▸ TASK DIRECTIONS:
Set down each line exactly, beginning with the one that contains "This screenshot has width=1080, height=628." and continuing through the last line of the listing, and nothing else.

_ _ _

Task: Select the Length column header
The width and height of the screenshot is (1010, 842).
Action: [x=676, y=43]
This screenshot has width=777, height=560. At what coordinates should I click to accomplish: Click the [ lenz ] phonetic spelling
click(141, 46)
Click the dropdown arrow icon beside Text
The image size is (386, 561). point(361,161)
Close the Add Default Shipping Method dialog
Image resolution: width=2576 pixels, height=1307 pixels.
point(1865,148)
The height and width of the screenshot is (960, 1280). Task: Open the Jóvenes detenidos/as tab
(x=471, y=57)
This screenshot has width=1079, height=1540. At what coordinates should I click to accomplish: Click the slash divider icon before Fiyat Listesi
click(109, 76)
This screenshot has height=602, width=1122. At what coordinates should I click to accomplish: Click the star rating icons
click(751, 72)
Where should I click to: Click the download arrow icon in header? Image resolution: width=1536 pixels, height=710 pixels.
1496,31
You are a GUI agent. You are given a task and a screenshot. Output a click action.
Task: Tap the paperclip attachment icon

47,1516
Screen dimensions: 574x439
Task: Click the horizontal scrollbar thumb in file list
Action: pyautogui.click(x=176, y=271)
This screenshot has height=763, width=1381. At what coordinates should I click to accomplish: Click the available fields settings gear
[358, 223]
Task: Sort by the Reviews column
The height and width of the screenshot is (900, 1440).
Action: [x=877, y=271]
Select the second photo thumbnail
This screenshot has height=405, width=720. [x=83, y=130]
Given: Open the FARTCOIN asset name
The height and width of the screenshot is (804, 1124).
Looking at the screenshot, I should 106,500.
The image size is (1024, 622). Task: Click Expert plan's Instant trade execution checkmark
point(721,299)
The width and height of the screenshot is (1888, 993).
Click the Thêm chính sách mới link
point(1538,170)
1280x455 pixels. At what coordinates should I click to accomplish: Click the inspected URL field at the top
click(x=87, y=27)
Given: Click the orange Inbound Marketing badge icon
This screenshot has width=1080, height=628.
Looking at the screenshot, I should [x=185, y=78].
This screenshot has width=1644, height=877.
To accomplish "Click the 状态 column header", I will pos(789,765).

_ _ _

▸ REPLY:
This screenshot has width=1080, height=628.
Looking at the screenshot, I should [x=185, y=78].
This screenshot has width=1644, height=877.
To accomplish "Click the 状态 column header", I will pos(789,765).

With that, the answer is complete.